Dans un sens très réel, outre l’espoir de tempérer les tensions grandissantes inutiles d’aujourd’hui avec la Chine, l’autre objectif d’Ellsberg en choisissant ce moment pour la publication du document classifié est de contester – voire de dénoncer – la guerre de Washington contre les lanceurs d’alerte et le climat général de censure des discours dissidents. Et, en vérité, qui de mieux pour le faire ?

En fait, Ellsberg ne s’est pas contenté de prendre le risque d’une inculpation pénale en publiant ce qu’il estime être des révélations cruciales : il veut créer un précédent en se présentant en tant que défendeur dans une affaire qui remet en question l’utilisation accrue par le ministère de la Justice de l’Espionage Act pour poursuivre les fonctionnaires qui divulguent des informations – même quand il s’agit de révélations capitales qui sont incontestablement d’intérêt public. Ce n’est pas une mince affaire, et peut-être – en espérant qu’il ait une longévité digne de l’Ancien Testament – il s’agit là pour lui d’un dernier et courageux défi face aux abus et à l’indécence du gouvernement, dans une vie entièrement dédiée à cette cause.

Daniel Ellsberg incite essentiellement les procureurs du gouvernement à procéder à des mises en accusation, afin de tester les limites et d’exposer tant les abus que les incohérences d’une loi archaïque sur l’espionnage qui aurait dû être abandonnée il y a plus d’un siècle – ne serait-ce qu’en raison de son héritage autoritaire et liberticide relevant de la Première Guerre mondiale. Il est prêt – il l’espère même – à porter une telle affaire jusqu’à la Cour suprême.

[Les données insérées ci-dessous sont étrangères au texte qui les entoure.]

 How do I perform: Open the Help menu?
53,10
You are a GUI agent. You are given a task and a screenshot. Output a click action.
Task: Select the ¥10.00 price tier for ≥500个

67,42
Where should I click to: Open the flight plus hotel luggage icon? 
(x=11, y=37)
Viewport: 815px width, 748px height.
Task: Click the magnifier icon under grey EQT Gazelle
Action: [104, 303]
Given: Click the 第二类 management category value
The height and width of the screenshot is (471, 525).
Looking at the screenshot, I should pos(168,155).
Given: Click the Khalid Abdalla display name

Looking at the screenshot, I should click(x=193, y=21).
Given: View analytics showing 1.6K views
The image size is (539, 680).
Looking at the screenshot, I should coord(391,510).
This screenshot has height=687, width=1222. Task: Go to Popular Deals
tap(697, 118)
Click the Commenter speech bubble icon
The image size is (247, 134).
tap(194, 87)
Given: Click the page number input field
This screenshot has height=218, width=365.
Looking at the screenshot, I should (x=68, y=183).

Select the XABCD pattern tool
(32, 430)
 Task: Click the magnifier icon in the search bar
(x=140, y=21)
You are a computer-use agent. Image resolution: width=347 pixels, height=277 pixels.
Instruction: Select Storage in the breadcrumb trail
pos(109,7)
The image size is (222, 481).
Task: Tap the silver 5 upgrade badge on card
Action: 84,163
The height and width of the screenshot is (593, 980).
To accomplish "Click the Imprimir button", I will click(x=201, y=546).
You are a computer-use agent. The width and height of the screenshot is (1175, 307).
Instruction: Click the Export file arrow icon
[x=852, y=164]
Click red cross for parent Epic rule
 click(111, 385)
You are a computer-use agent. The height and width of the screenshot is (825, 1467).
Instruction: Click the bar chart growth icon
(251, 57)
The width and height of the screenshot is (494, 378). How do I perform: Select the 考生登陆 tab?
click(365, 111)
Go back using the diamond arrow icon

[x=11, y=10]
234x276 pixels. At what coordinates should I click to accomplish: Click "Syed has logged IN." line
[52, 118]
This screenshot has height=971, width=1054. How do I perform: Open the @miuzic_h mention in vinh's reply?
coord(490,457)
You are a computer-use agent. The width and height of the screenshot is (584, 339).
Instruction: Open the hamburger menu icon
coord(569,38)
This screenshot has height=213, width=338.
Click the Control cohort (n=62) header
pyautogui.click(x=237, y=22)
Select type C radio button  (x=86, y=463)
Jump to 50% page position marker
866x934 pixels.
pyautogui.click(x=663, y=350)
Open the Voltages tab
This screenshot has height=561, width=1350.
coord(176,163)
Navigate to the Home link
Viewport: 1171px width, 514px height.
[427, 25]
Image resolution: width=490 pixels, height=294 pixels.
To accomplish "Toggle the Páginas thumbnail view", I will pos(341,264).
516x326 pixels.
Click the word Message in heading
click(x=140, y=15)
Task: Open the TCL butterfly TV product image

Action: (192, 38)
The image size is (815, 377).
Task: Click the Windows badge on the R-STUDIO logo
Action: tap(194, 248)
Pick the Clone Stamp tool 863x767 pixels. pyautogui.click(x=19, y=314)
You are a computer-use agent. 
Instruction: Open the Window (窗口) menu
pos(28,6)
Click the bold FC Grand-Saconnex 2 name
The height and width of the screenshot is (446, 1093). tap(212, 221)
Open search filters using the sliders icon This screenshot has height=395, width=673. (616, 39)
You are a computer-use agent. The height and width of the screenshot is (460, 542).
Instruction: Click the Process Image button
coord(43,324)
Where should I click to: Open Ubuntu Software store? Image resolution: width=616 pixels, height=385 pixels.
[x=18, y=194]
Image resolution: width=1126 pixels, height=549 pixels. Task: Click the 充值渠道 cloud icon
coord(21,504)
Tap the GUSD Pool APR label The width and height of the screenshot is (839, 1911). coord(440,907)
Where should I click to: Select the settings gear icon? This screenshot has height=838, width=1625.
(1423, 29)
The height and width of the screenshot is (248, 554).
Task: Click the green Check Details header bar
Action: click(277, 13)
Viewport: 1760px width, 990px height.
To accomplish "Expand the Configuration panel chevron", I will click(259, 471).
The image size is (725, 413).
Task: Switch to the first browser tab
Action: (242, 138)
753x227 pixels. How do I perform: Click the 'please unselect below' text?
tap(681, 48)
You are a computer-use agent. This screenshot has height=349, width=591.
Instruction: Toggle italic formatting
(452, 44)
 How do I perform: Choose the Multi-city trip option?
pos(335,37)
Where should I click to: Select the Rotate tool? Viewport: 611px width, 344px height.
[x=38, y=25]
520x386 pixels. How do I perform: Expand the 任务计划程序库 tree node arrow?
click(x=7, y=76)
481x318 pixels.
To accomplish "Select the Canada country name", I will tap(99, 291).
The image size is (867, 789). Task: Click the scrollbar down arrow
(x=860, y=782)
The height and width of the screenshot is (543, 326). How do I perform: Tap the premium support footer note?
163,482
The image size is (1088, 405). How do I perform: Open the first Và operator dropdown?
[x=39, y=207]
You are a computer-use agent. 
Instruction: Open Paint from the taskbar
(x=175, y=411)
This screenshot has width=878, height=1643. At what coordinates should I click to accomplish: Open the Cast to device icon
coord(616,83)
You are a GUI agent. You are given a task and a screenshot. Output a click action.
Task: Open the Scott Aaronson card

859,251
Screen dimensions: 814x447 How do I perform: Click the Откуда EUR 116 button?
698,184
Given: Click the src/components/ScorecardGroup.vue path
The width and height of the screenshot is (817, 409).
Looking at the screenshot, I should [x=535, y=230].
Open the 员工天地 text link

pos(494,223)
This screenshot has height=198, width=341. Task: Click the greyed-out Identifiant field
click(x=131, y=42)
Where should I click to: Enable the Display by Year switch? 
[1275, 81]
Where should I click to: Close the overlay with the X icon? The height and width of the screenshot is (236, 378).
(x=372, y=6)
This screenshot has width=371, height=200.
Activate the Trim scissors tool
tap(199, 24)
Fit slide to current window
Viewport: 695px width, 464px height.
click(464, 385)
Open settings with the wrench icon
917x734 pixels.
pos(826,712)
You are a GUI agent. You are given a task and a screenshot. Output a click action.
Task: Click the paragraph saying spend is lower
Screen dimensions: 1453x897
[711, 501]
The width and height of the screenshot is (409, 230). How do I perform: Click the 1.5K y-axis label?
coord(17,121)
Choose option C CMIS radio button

Bien que la démarche soit sans doute risquée, la décision d’Ellsberg est une pique audacieuse et peut-être brillante lancée à l’encontre de Washington. Le gouvernement américain, en particulier sous la direction de Biden, qui s’est autoproclamé "pour le retour de l’éthique", pourrait se retrouver piégé dans une situation perdant-perdant face à cet activiste âgé légendaire et chevronné (qui, sans aucun doute, a inspiré de nombreux membres de l’administration tout au long de leur vie). Pensez-y. Soit :

A) Le ministère de la Justice décide de ne pas procéder à une mise en accusation – apportant ainsi la preuve de la nature politisée, inéquitable et souvent arbitraire des poursuites engagées en vertu de la loi sur l’espionnage, dont la portée est abusive et excessive. De plus, cela pourrait créer un dangereux précédent problématique pour les futures procédures contre les prochains lanceurs d’alerte d’intérêt public. Et Dieu sait que les puissants ne veulent pas perdre cette arme de leur boîte à outils quand il s’agit de restriction de la liberté d’expression.

Ou alors :

B) Ils portent plainte – démontrant à tous la capacité du gouvernement à faire preuve de cruauté en matière de censure de la presse et d’entrave à la liberté d’expression, en exposant publiquement son linge sale antidémocratique. Cela voudrait dire faire un martyr d’une légende militante américaine et signifierait que le ministère de la Justice se place délibérément en procès à rebours devant le tribunal de l’opinion publique.

Ce n’est pas vraiment un choix idéal parmi les options disponibles, même s’il ne fait aucun doute qu’auparavant le gouvernement a stupidement choisi le marteau le plus lourd à de nombreuses reprises.

Enfin, Ellsberg classe Chelsea Manning et Edward Snowden respectivement aux premier et deuxième rangs de son "Top 5 des lanceurs d’alerte", et il ne fait aucun doute que sa décision de mettre le gouvernement au défi de l’inculper, et donc prenant ainsi le risque de mourir en prison, vise en partie à leur donner publiquement raison – et probablement à Julian Assange aussi –, et à ouvrir une voie plus sûre pour que les futurs Manning et Snowden puissent révéler des vérités vitales qui parlent haut et fort au pouvoir. Ellsberg a raison sur ce point : L’Amérique, et les Américains, auraient bien besoin de gens comme ça en cette époque de guerre sans fin.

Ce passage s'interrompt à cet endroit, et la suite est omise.